Which isn’t to say the NSA isn’t collecting content, too. The Prism program, from what we know so far, monitors emails, chats, Facebook messages, Skype calls, and other digital communications, but only, the administration says, of noncitizens outside the U.S. Except that it also monitors the communications of anyone with two degrees of separation from a suspect, and anyone whom the NSA determines has a 51 percent likelihood of being a foreigner. Exactly how the NSA makes that determination isn’t known, but it’s a safe bet that plenty of data belonging to U.S. citizens are being swept up.
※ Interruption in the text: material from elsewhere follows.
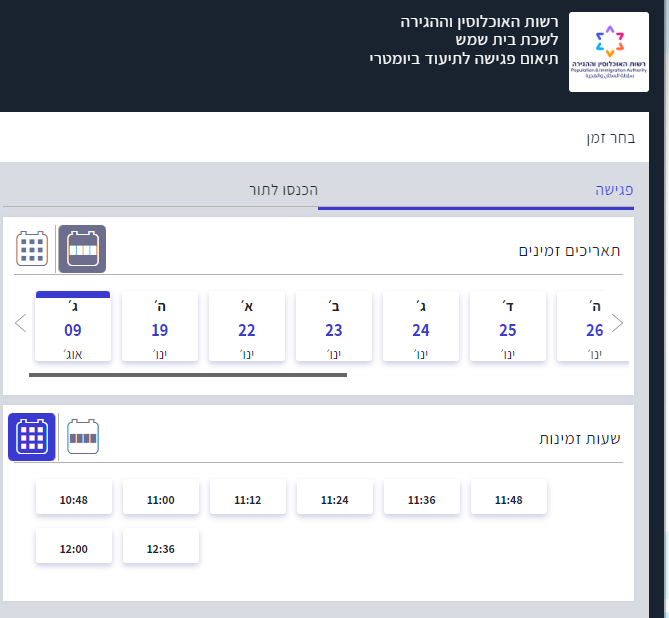Select the 12:00 time slot
The image size is (669, 618).
(x=74, y=547)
Even if the data are being used only to find suspected terrorists, the system is ripe for abuse and mission creep. Once all the data have been collected and stored—say, in the massive NSA data center being built in Utah—all it takes is one aspiring J. Edgar Hoover to start blackmailing political foes, intimidating activists, or tracking down whistleblowers. Because of the lack of oversight—or oversight mechanisms so shrouded in secrecy that no one outside the intelligence community knows what’s going on—it would likely be a while before we found out about any abuses. It wouldn’t have to be a senior official, either. In the same stroke we learned that the NSA is collecting troves of data on U.S. citizens, we also learned that the NSA isn’t very good at vetting who has access to it. They gave top security clearance to an IT guy with a few years’ experience.

“I, sitting at my desk, certainly had the authorities to wiretap anyone, from you or your accountant, to a federal judge or even the president, if I had a personal e-mail,” Snowden said in a video interview with The Guardian. About half a million other private contractors have top-secret clearance. That’s a lot of potential security breaches.
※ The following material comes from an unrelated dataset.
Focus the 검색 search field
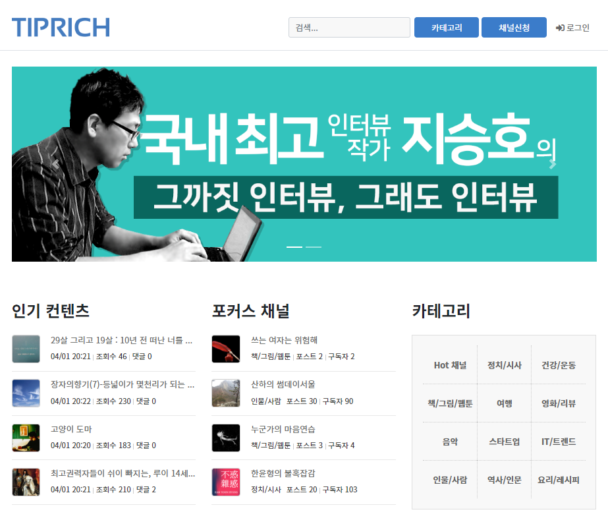608x522 pixels. (349, 28)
The most worrisome part of the NSA’s program, however, is the secrecy surrounding the whole thing. It wasn’t just the data being collected that was secret, or the existence of the program itself: the very interpretation of the laws that made the program possible was secret. Sens. Ron Wyden and Mark Udall were reduced to making cryptic hints that the American people would be very surprised if they knew how the Patriot Act was being interpreted. How it was being interpreted, we now know, was that things like the metadata for every call in the U.S. was “relevant” to protecting against terrorism, and so the government could seize it.

The program’s secrecy makes all the assurances about its legality ring hollow. Yes, the NSA has to get approval from a Foreign Intelligence Surveillance Act court, but the court approves practically all requests—99.97 percent of them, anyway—and its opinions are secret. Yes, Congress has to renew the law, but if it can’t tell the public how the law is being interpreted by the courts, which determine what the law actually means, then the public can’t demand that Congress change the law. The shroud of secrecy means that whenever someone tries to challenge the surveillance program or just tries to find out exactly what it does, they run into an impenetrable Orwellian loop: the Supreme Court dismissed the ACLU’s challenge to a 2008 expansion of FISA because no one can prove they’re being secretly spied on; when Sen. Wyden tried to find out just how far-reaching the NSA’s program was, the inspector general told him that estimating how many people are under surveillance would violate the privacy of the people under surveillance.

Last month I spoke with a Texas judge who was making his decisions on secret surveillance requests from federal law enforcement public, a separate but related issue. His rationale was that for democracy to work, the public has to know how the law is being interpreted before it can demand representatives change it. Maybe it’s true that the public would consider a bit of extra security a fair trade for whatever decrease in privacy the NSA’s program entails, but secrecy makes that sort of public discussion—one that Obama said he welcomed—impossible. It also creates a surveillance program prone to creeping expansion and liable to abuse.